Start of Block

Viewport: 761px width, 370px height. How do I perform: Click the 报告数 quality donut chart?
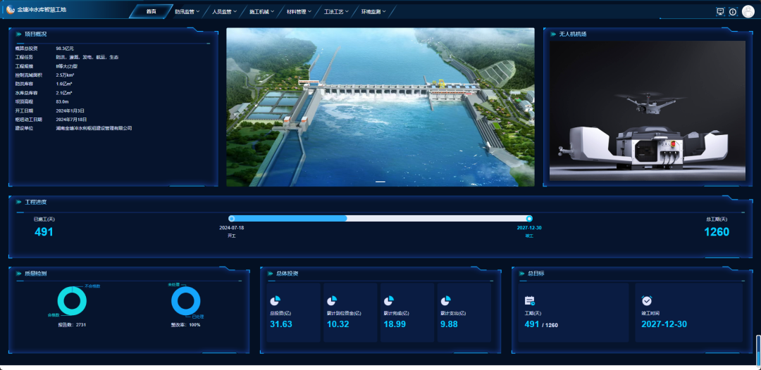[71, 301]
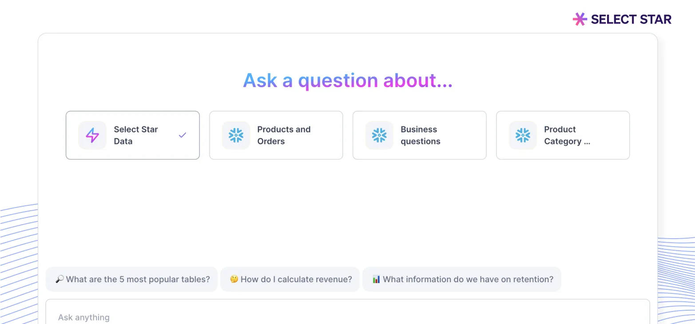Click the thinking face emoji on revenue suggestion
The width and height of the screenshot is (695, 324).
click(234, 279)
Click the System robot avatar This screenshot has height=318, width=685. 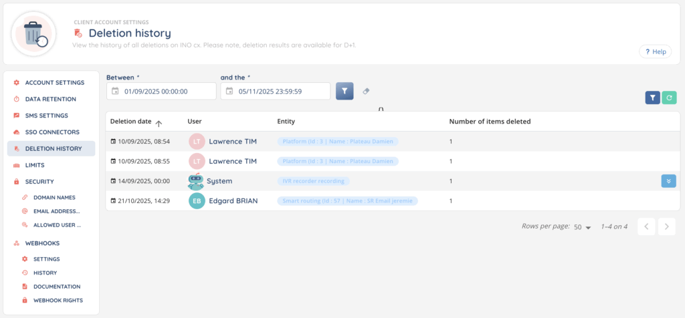pos(195,181)
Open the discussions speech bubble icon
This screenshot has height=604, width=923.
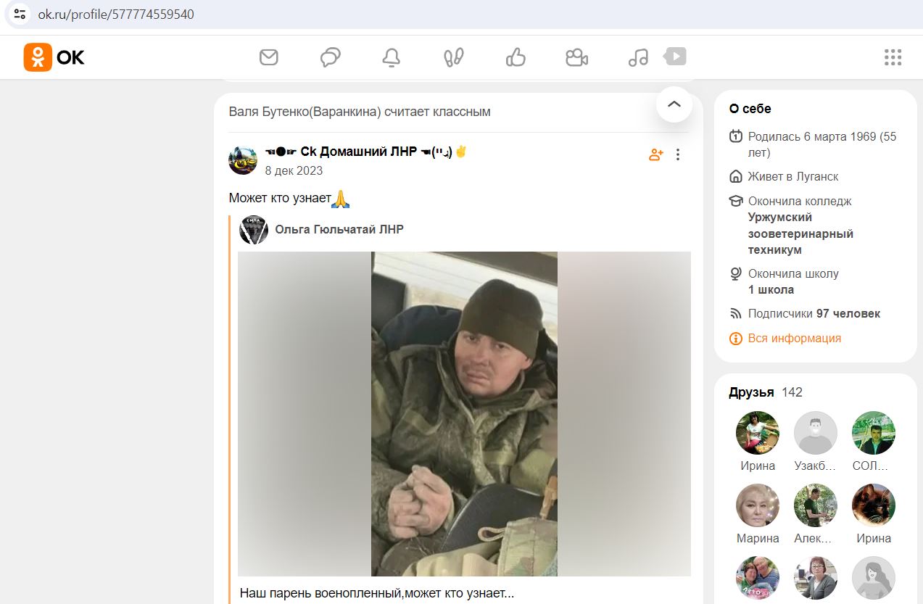tap(331, 57)
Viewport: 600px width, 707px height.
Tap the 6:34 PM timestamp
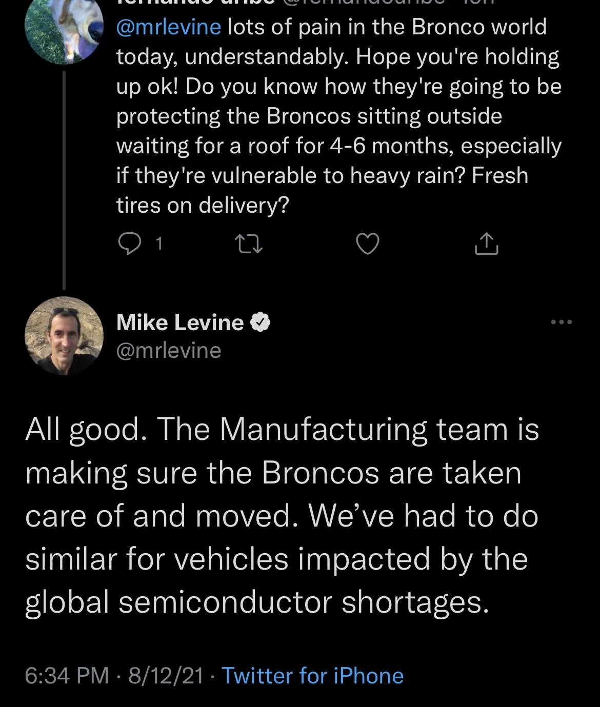pos(67,676)
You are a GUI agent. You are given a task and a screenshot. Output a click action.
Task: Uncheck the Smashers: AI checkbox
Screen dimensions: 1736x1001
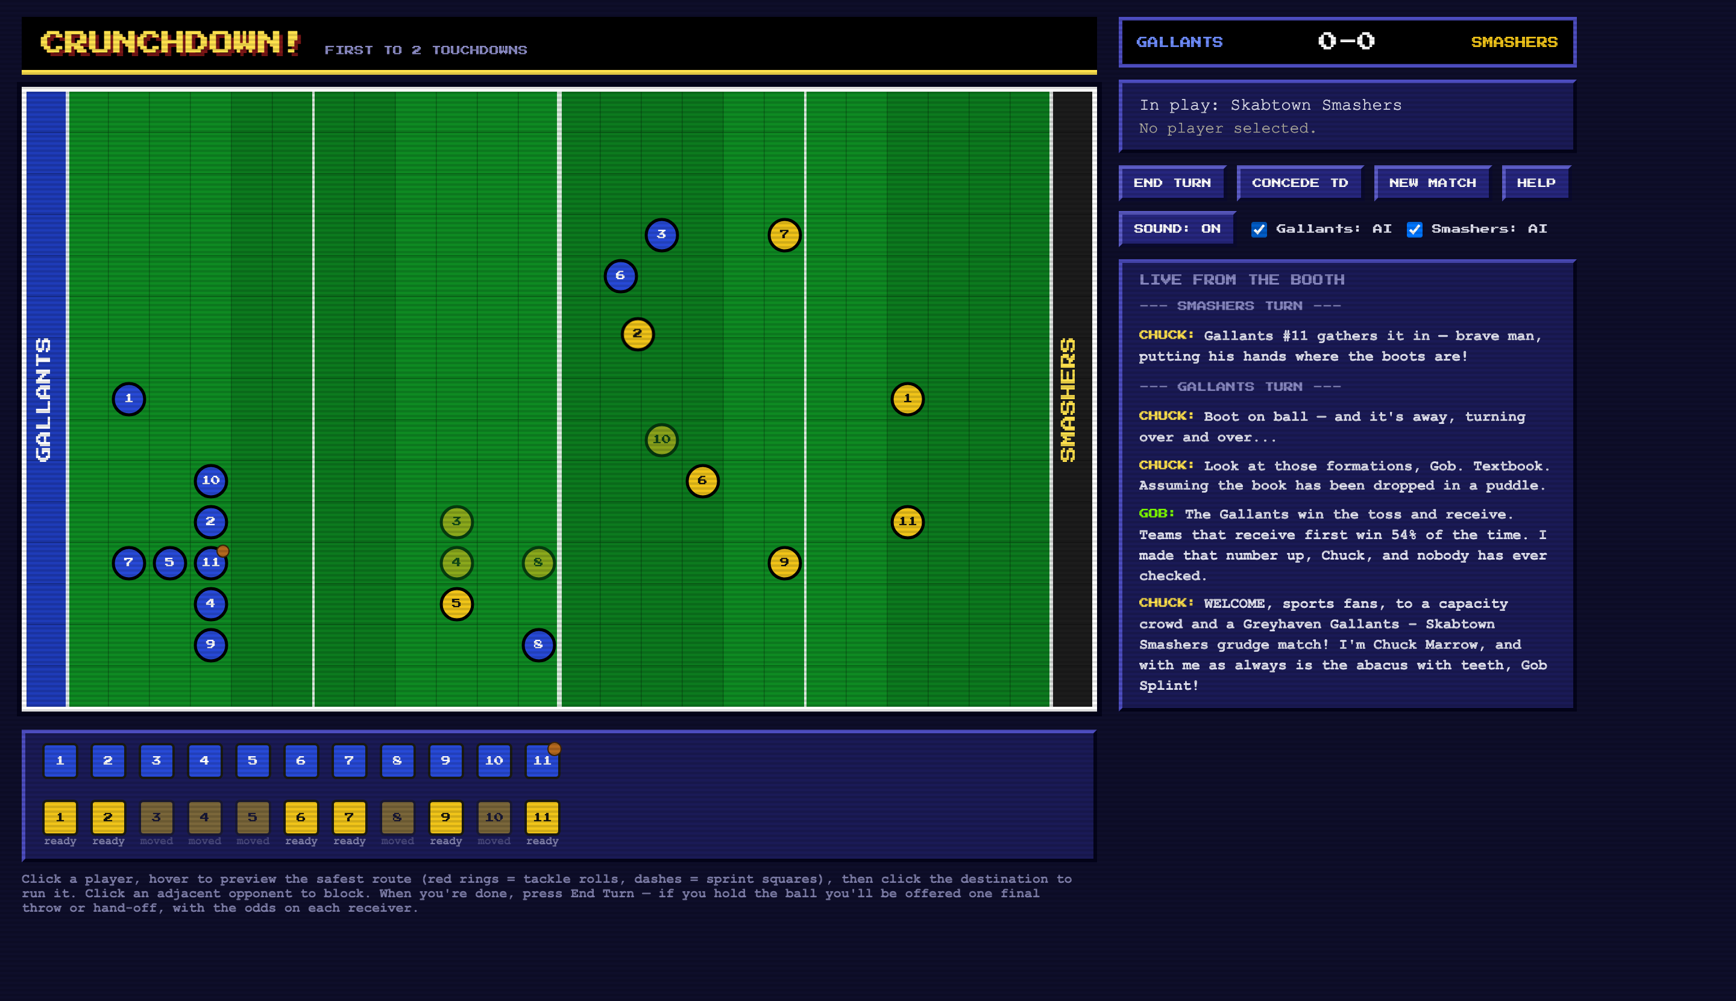tap(1414, 230)
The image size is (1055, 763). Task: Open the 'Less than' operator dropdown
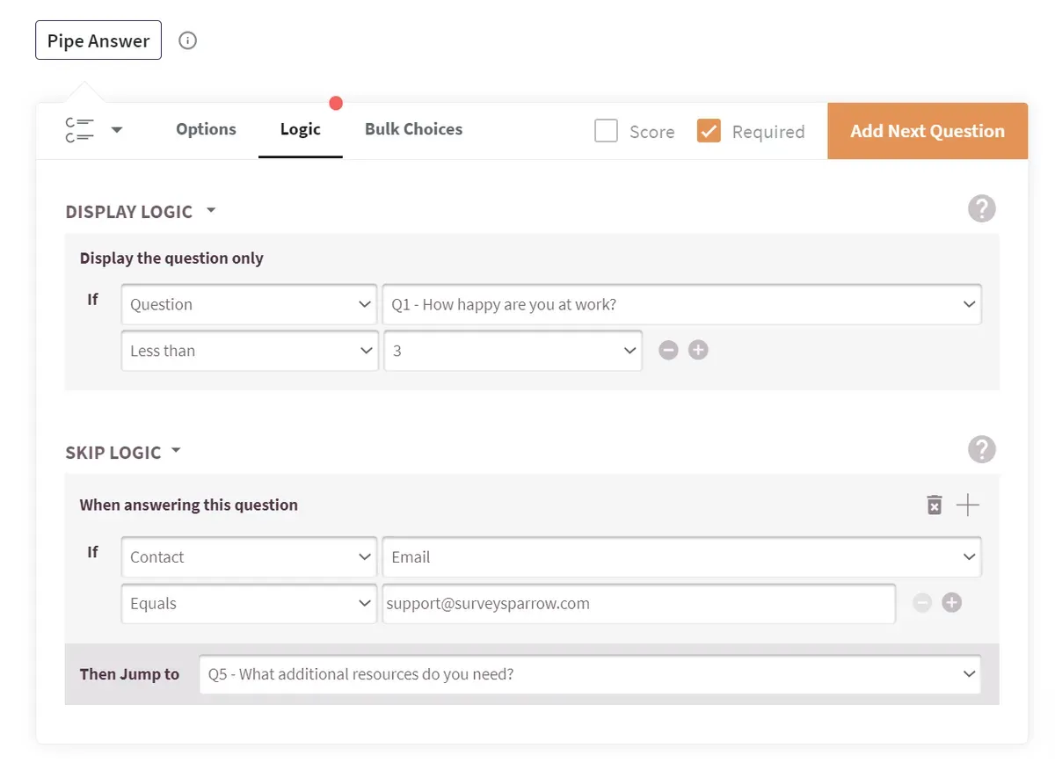point(250,351)
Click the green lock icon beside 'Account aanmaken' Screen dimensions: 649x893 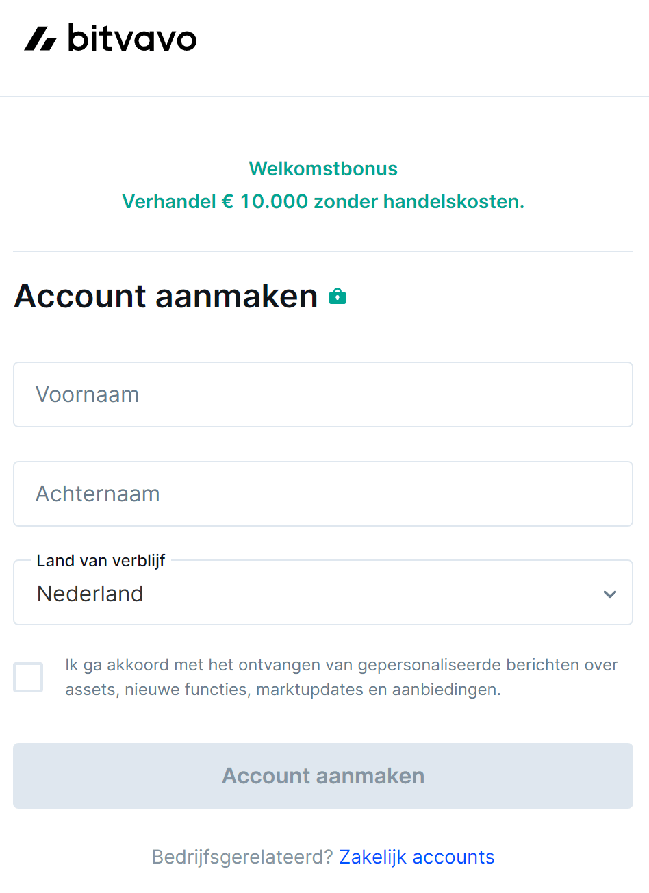(337, 295)
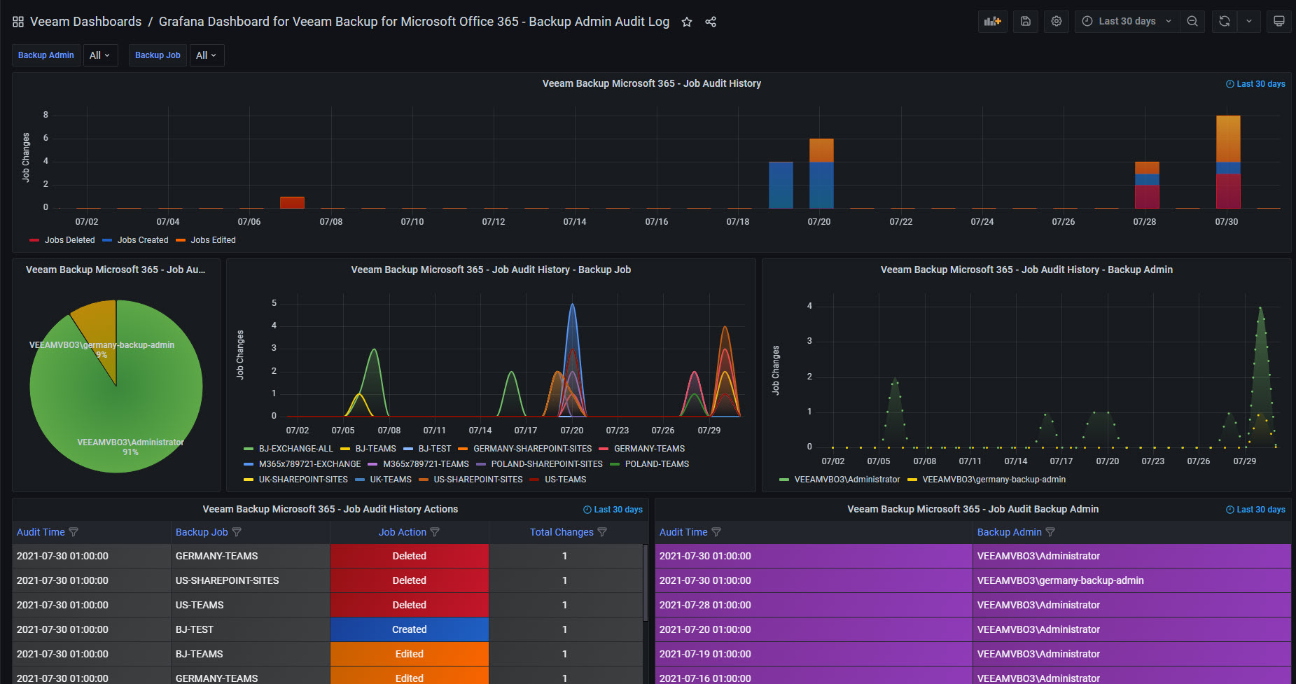The width and height of the screenshot is (1296, 684).
Task: Refresh the dashboard with the refresh icon
Action: pos(1224,21)
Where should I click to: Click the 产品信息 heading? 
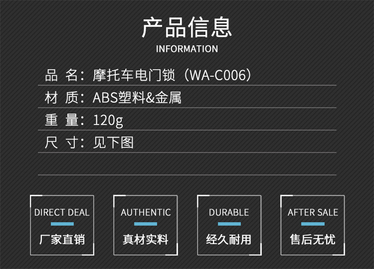[187, 27]
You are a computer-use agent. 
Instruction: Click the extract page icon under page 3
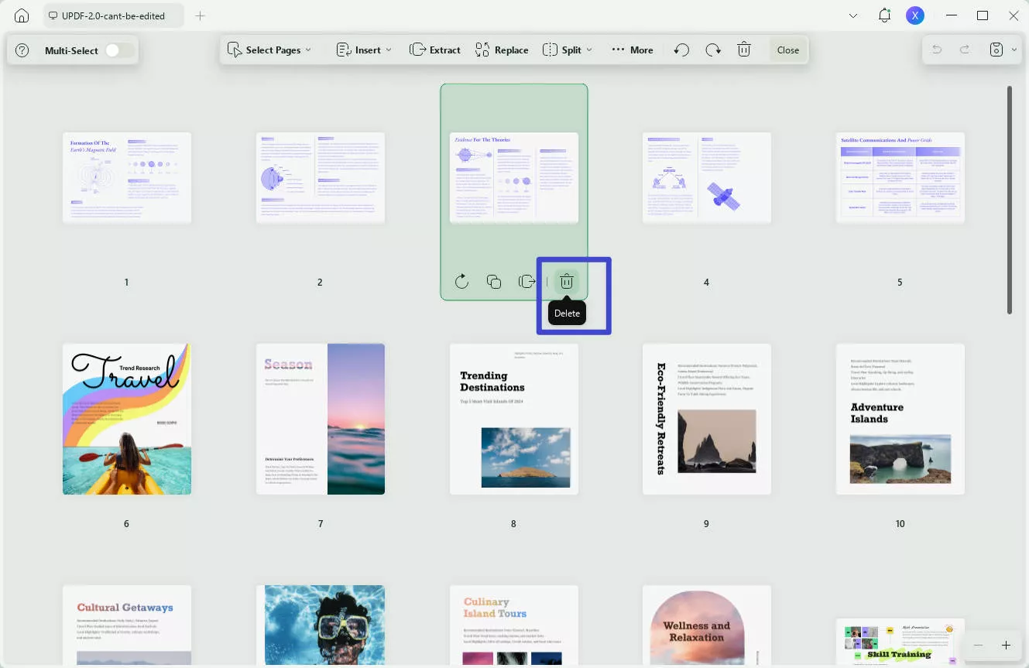[527, 282]

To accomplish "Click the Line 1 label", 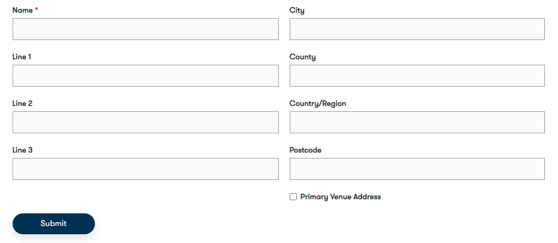I will click(22, 57).
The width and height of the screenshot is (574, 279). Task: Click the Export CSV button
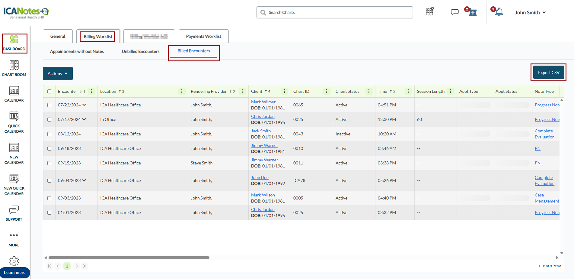point(548,73)
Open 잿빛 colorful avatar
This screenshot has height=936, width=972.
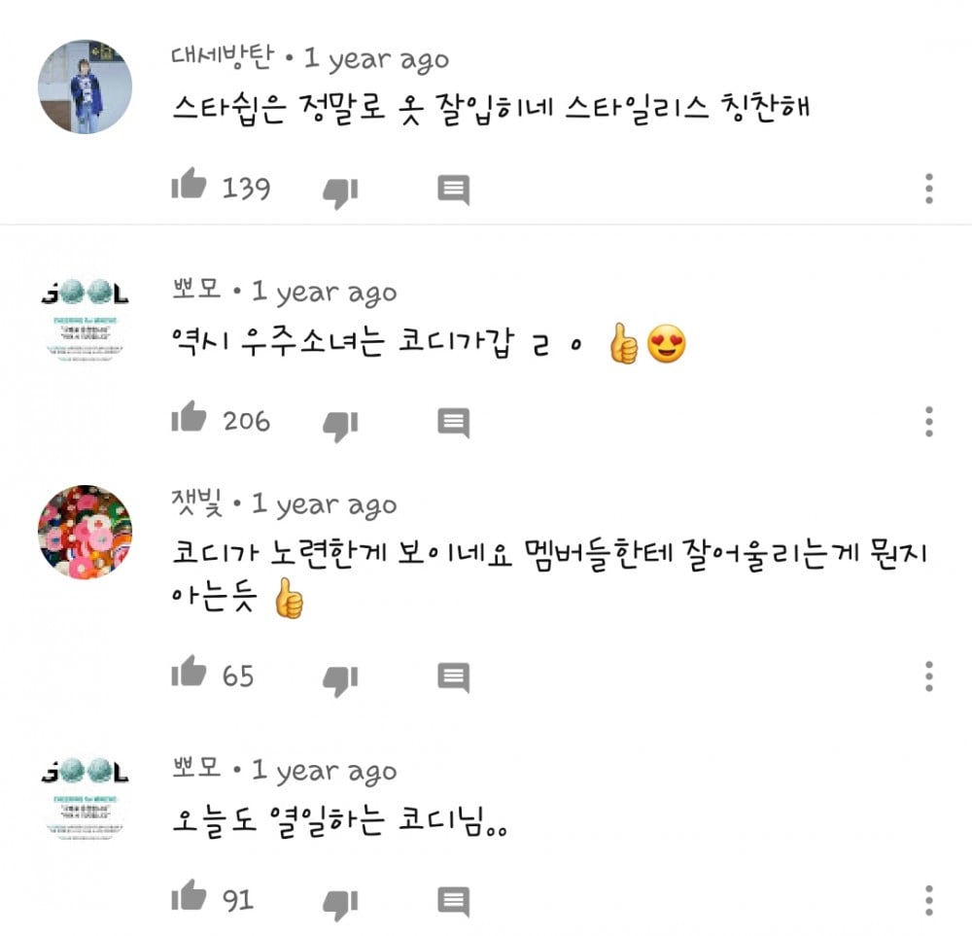click(x=85, y=532)
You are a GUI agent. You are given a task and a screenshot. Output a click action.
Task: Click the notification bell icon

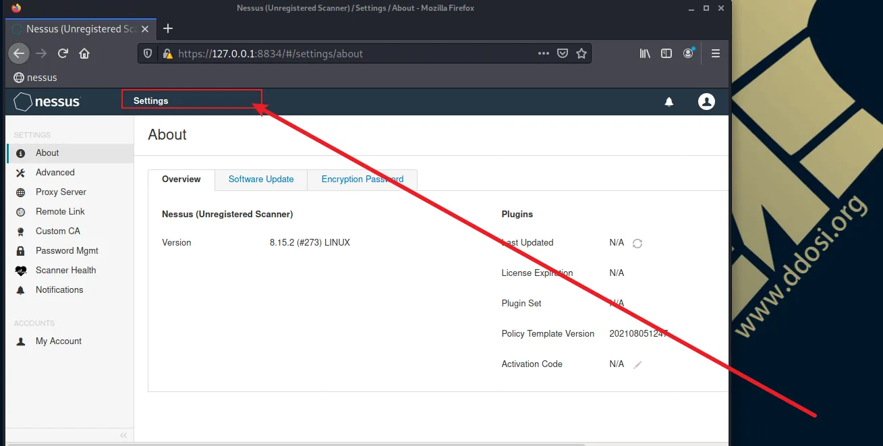click(x=668, y=102)
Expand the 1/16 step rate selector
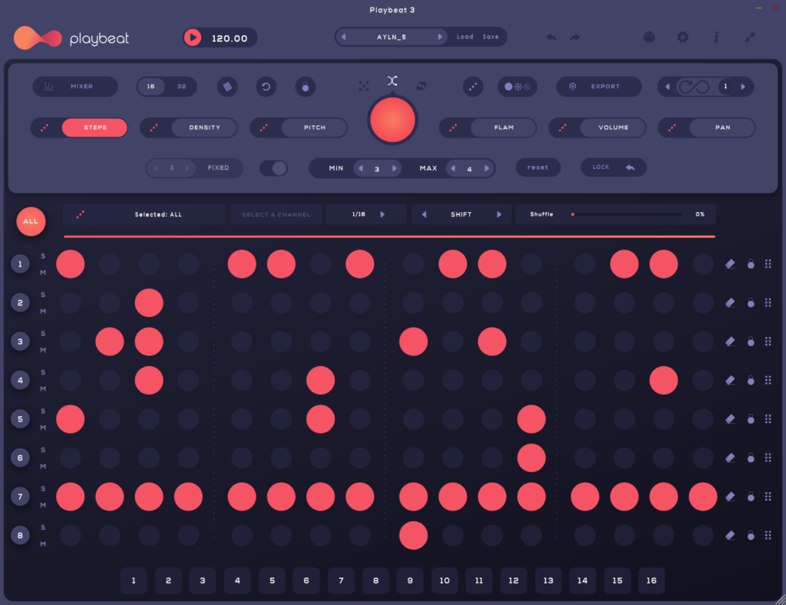Image resolution: width=786 pixels, height=605 pixels. [x=382, y=214]
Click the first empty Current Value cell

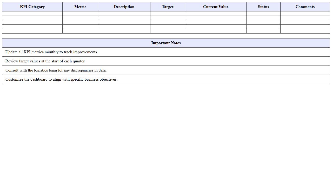[x=216, y=13]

End of Block

**What the task requires**.
The required output is the lines from the one containing "Expand the 1/16 step rate selector" through the end of the records above, reproduced exactly, with no pictures.

**Solution**.
Expand the 1/16 step rate selector
Image resolution: width=786 pixels, height=605 pixels. [x=382, y=214]
Click the first empty Current Value cell

[x=216, y=13]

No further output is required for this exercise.